> _Problema planteado 1_: Según la fuente, ¿qué edad tenía Jesús cuando conversaba con los doctores de la ley en el templo?

> _Fuente_:
● ● ● ● ● ● ●
Aunque el hecho absoluto es que Dios no conoce otra cosa que Su propia creación espiritual, esto no nos releva de la responsabilidad de demostrar, en el grado más alto posible y justamente donde estamos, la norma esencial de la bondad espiritual: comprobar la realidad suprema de que el reino sagrado de Dios es el único reino. Cristo Jesús es nuestro Mostrador del camino, y la necesidad de que nos esforcemos por vivir como él enseñó continúa existiendo.
La obra de Jesús puso en claro el conocimiento que él tenía del Antiguo Testamento hasta en los más mínimos detalles. Conocía sus palabras, su historia y poesía, sus ilustraciones, sus leyes y mandamientos, su significado espiritual y sus aplicaciones prácticas. Hizo uso de estas ricas fuentes a lo largo de su carrera. Con verdades espirituales, Jesús rechazó las tentaciones del demonio, silenció los argumentos de los fariseos y señaló una base autorizada para la curación espiritual.
Según la historia de su ministerio, las Escrituras eran como alimento para Jesús. El Evangelio según San Lucas indica que incluso antes de llegar a ser adulto “el niño crecía y se fortalecía, y se llenaba de sabiduría; y la gracia de Dios era sobre él”. Y luego leemos un relato sobre Jesús cuando tenía doce años y conversaba con los doctores de la ley en el templo: “Y todos los que le oían, se maravillaban de su inteligencia y de sus respuestas”. La narrativa del evangelio prosigue: “Y Jesús crecía en sabiduría y en estatura, y en gracia para con Dios y los hombres”. Lucas 2:40, 47, 52.
La mayoría de nosotros probablemente hayamos anhelado en algún momento seguir más de cerca el ejemplo del Maestro: demostrar individualmente en forma más completa que somos hijos de Dios. A uno le puede parecer que en cierta manera se ha quedado corto o que simplemente no está a la altura espiritual de santidad y pureza que se esperaba de uno. Por lo tanto, uno anhela vivir incluido en el Amor divino. Pero el tierno afecto del cuidado de Dios siempre está presente y disponible, y descubrimos que esto es así cuando dejamos de buscar satisfacción o realidad en la materia.
● ● ● ● ● ● ●
(Registros de posiciones objetivo)

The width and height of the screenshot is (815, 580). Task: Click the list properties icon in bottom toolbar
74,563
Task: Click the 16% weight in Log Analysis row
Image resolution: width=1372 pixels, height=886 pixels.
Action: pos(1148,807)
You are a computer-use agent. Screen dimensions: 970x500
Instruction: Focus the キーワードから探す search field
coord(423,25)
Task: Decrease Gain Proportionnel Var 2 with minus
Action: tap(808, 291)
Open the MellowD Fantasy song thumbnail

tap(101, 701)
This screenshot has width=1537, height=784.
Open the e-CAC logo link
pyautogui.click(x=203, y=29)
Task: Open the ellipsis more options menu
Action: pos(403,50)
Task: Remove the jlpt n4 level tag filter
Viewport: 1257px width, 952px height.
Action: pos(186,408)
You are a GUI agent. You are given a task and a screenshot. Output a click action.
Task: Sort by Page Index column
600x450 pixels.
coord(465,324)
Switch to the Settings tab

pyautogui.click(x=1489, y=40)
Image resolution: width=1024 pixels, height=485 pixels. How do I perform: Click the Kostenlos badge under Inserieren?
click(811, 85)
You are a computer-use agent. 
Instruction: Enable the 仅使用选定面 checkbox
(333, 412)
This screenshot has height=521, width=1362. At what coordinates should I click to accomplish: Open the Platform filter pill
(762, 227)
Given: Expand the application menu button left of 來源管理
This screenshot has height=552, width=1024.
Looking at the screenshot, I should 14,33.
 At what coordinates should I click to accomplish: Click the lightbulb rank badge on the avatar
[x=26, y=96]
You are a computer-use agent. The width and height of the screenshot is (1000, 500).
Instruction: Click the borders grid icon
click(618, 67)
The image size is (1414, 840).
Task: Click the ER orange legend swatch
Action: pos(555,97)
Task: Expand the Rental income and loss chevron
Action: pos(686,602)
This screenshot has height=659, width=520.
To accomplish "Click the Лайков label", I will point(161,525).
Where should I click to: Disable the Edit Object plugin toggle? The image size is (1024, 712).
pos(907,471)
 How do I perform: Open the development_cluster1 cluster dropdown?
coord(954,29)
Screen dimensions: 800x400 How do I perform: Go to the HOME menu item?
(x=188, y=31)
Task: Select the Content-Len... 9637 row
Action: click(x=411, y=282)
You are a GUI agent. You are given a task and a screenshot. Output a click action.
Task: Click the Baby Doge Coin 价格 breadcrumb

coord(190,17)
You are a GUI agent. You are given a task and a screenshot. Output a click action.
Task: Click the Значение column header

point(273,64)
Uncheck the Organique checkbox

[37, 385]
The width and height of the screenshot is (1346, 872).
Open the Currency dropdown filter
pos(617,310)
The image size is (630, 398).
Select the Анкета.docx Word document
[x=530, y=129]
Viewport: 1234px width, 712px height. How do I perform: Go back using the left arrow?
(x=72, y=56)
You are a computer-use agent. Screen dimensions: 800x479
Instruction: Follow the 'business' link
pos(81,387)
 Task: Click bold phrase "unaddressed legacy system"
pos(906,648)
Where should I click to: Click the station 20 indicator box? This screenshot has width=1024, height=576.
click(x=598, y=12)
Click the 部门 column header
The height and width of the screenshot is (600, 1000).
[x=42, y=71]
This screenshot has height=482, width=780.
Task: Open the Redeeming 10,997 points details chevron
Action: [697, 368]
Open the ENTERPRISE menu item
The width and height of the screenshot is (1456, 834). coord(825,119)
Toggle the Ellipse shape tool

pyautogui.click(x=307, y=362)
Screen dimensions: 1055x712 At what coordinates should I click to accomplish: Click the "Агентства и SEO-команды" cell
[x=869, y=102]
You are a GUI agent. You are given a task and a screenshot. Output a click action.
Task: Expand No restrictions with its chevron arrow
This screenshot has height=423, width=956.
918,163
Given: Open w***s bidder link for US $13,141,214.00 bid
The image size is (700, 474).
● ● ● ● ● ● ●
> _Problema planteado 2_: Devuelve sin ningún cambio el tramo de las filas que va desde la que contiene "Screen dimensions: 800x400" hasta la última fila, con ambos extremos incluidos.

> _Respuesta correcta 1_: Doce años.

> _Respuesta correcta 2_:
Screen dimensions: 800x400 How do I perform: Go to the HOME menu item?
(x=188, y=31)
Task: Select the Content-Len... 9637 row
Action: click(x=411, y=282)
You are a GUI agent. You are given a task and a screenshot. Output a click action.
Task: Click the Baby Doge Coin 价格 breadcrumb

coord(190,17)
You are a GUI agent. You are given a task and a screenshot. Output a click action.
Task: Click the Значение column header

point(273,64)
Uncheck the Organique checkbox

[37, 385]
The width and height of the screenshot is (1346, 872).
Open the Currency dropdown filter
pos(617,310)
The image size is (630, 398).
Select the Анкета.docx Word document
[x=530, y=129]
Viewport: 1234px width, 712px height. How do I perform: Go back using the left arrow?
(x=72, y=56)
You are a computer-use agent. Screen dimensions: 800x479
Instruction: Follow the 'business' link
pos(81,387)
 Task: Click bold phrase "unaddressed legacy system"
pos(906,648)
Where should I click to: Click the station 20 indicator box? This screenshot has width=1024, height=576.
click(x=598, y=12)
Click the 部门 column header
The height and width of the screenshot is (600, 1000).
[x=42, y=71]
This screenshot has height=482, width=780.
Task: Open the Redeeming 10,997 points details chevron
Action: [697, 368]
Open the ENTERPRISE menu item
The width and height of the screenshot is (1456, 834). coord(825,119)
Toggle the Ellipse shape tool

pyautogui.click(x=307, y=362)
Screen dimensions: 1055x712 At what coordinates should I click to accomplish: Click the "Агентства и SEO-команды" cell
[x=869, y=102]
You are a GUI agent. You are given a task and a screenshot. Output a click action.
Task: Expand No restrictions with its chevron arrow
This screenshot has height=423, width=956.
918,163
Given: Open w***s bidder link for US $13,141,214.00 bid
The image size is (700, 474).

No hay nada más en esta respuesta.